According to Rabbi Simcha Dessler, educational director at Hebrew Academy of Cleveland in Cleveland Heights, and Lucia Heddleson, world languages chair at Laurel School in Shaker Heights, there are many reasons for children to learn at least a second language.

“In addition to augmenting various forms of capital, like social, cultural and identity, second language acquisition promotes awareness of global diversity and cultural sensitivity,” Heddleson noted. “Second-language acquisition promotes awareness of global diversity and cultural sensitivity.”

She added research points to increased brain plasticity, especially the positive effects on more authentic pronunciation when learning the language as a child.

Dessler agreed, saying learning foreign languages at a young age has critical cognitive value in concentration and memory.

“In addition, bilingual education promotes connectivity and deepens empathy, understanding and tolerance,” he said. “Children, especially, are quick to learn second languages. With their natural curiosities and innate abilities, language acquisition is easier for them to master than it is for adults.”

Learning a foreign language is done best early on.

Dessler said, “Children at Hebrew Academy are introduced to Hebrew words in early childhood, though foreign language can be incorporated at any age.”

Even though young children are still learning the rules of their native language, also learning a foreign language can boost that process.
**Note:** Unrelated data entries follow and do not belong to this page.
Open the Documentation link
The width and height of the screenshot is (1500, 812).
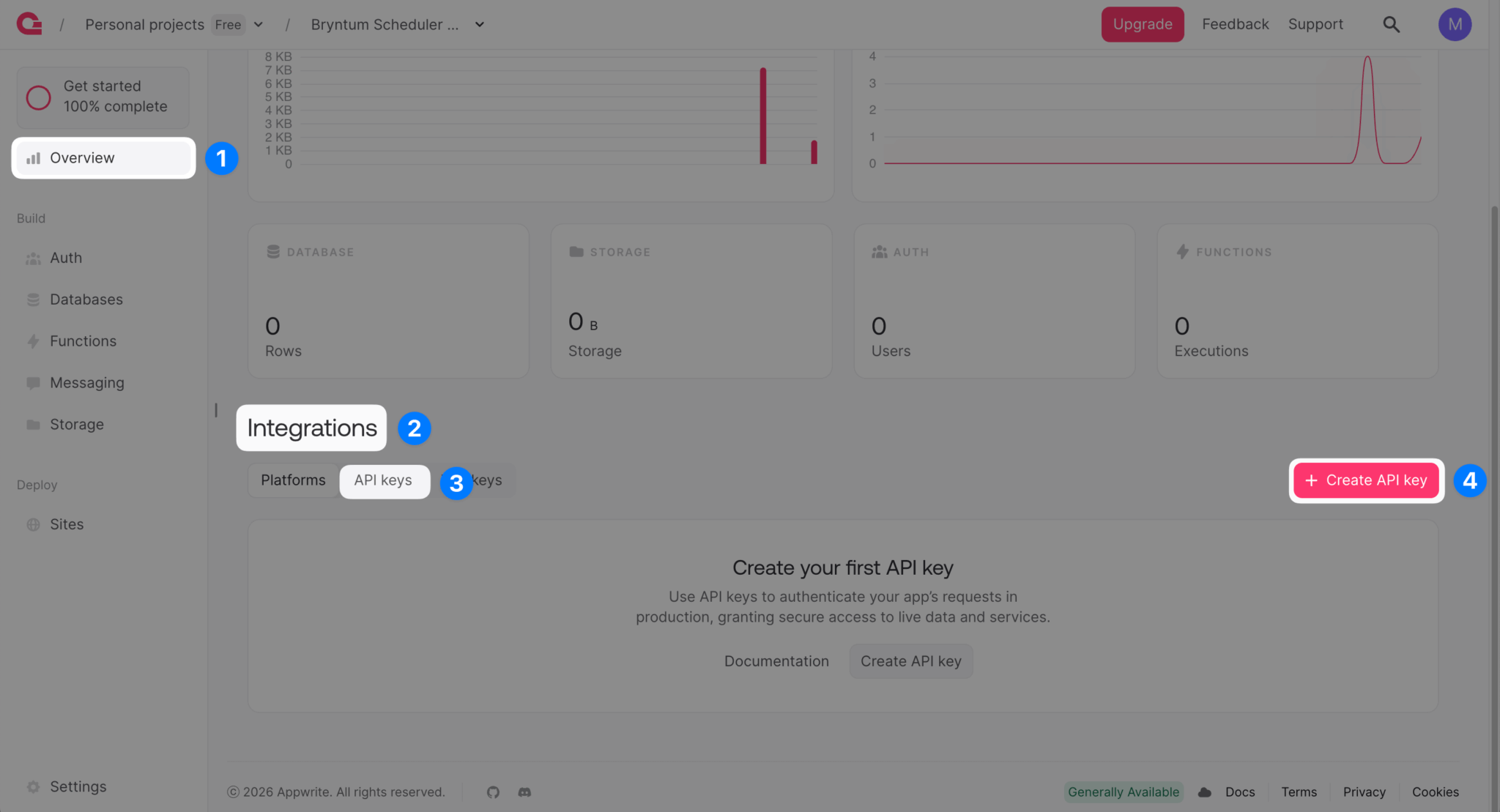point(776,661)
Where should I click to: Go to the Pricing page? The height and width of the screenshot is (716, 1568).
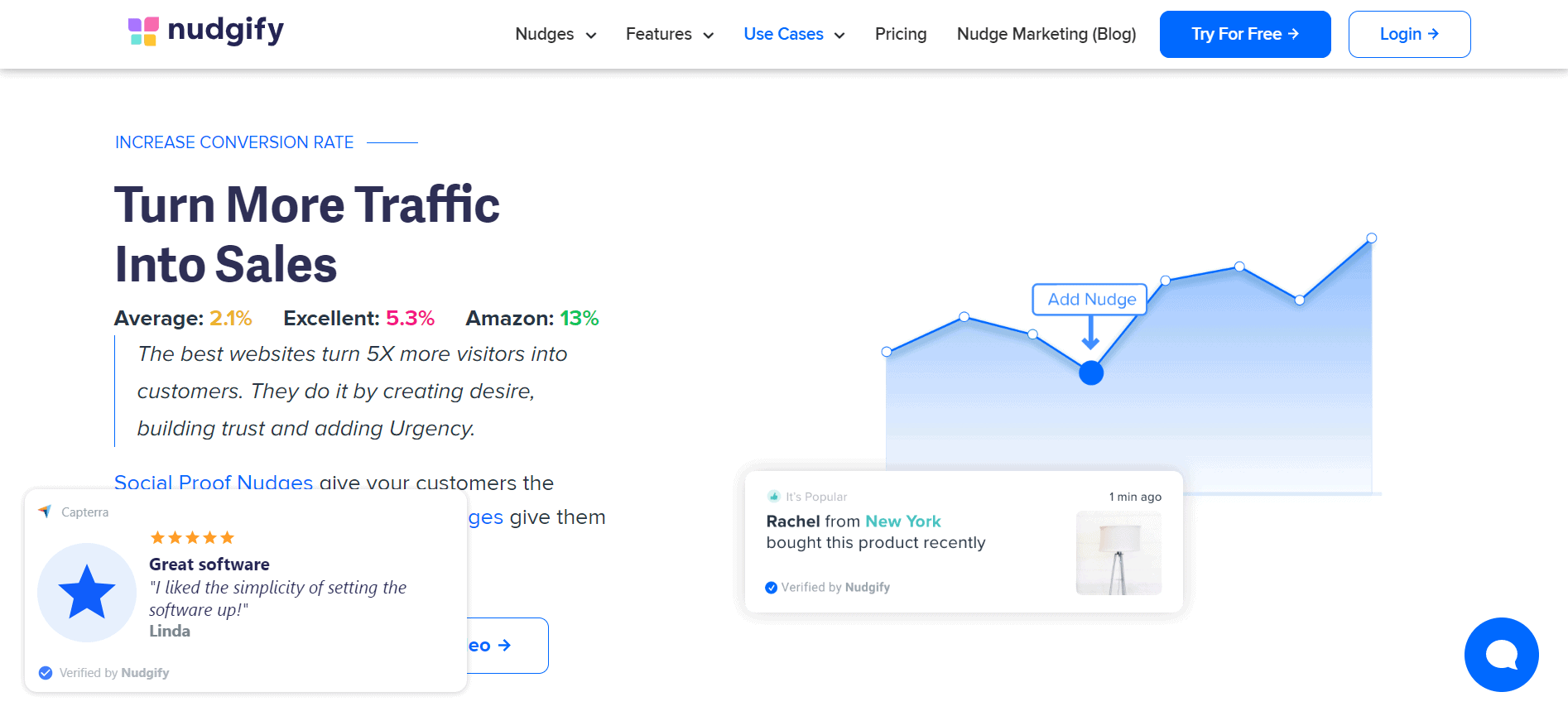(x=900, y=35)
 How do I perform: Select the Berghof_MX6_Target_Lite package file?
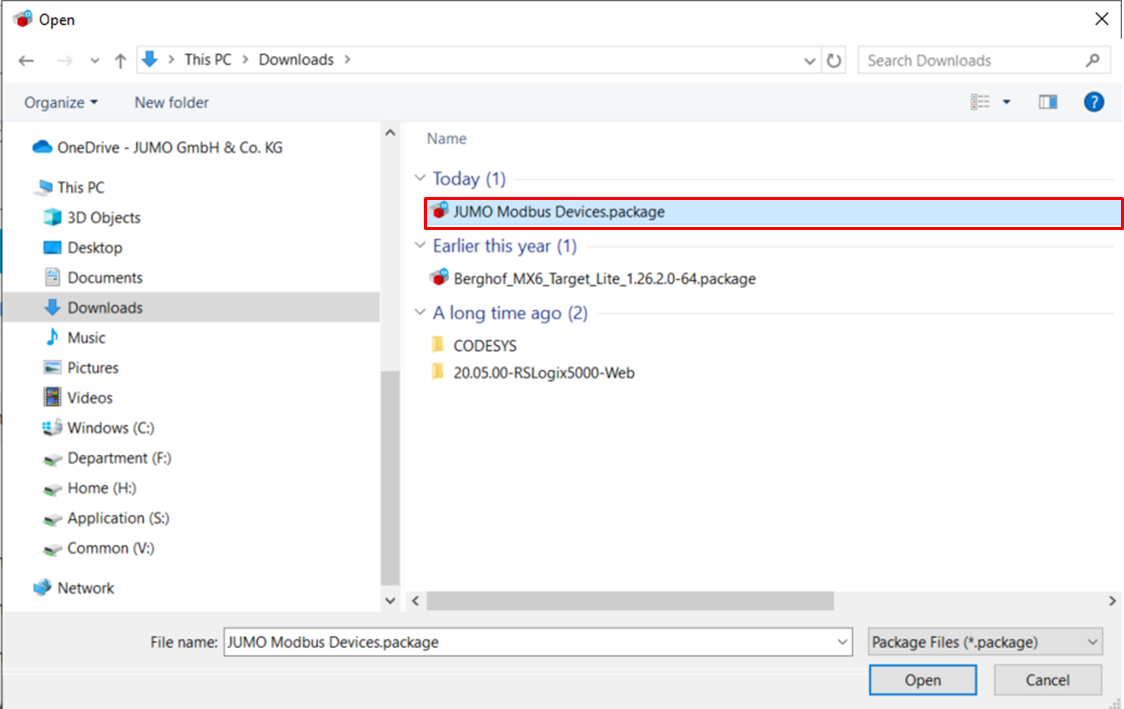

“Learning a second language may enhance grammar rules of the student’s dominant language,” Heddleson stated. “A second language reinforces certain grammar rules introduced in the native language, like pronouns. Students learn that language practices, like informal and formal language patterns, are applicable in other areas outside of the classroom.”

Each school approaches language studies differently.

At Laurel School, Heddleson said students are offered opportunities to grow in their language learning through the ability to choose what they study. Options include Hebrew, French, Spanish, Chinese and Latin.

For Hebrew Academy, students are heavily exposed to Hebrew, as it is a large part of the day school experience.

“From becoming proficient in Hebrew texts to finding your way in a gap year or permanent residency in Israel, students are taught that Hebrew matters. It is a language that provides important access to religion, history and culture.”

Both educators said learning a foreign language at a young age can have benefits in later educational endeavors.

“Children exposed to foreign languages benefit because it nurtures curiosity and creativity while expanding listening skills and problem-solving,” Dessler explained. “Experts state that bilingual learners outperform their monolingual peers. A 2018 Pew Study actually concluded that only 20% of American elementary and high school students studied a foreign language and the decline in foreign language learning could have negative effects on future generations.”

Heddleson added, “Some research also suggests that students who are learning a second language while learning their native language score better on various standardized tests, especially reading and vocabulary. There is a greater likelihood that world language learners will be able to better decipher roots of words and definitions based on their language studies.”

But not all learning can be accomplished in the classroom. To that end, parents should also promote language learning at home.

“Cultivating language learning at home can be extremely fun and student-driven, and does not need to be difficult,” Huddleson mentioned. “Any way you decide to do it, cultivating a sense of other awareness is really at the heart of language acquisition, but providing students a chance to interact with others is always a great way to promote learning of any kind.”

Dessler added, “Parents can be supportive by providing opportunities and experiences at home in a fun way. It is only a question of how far they are willing to take it.”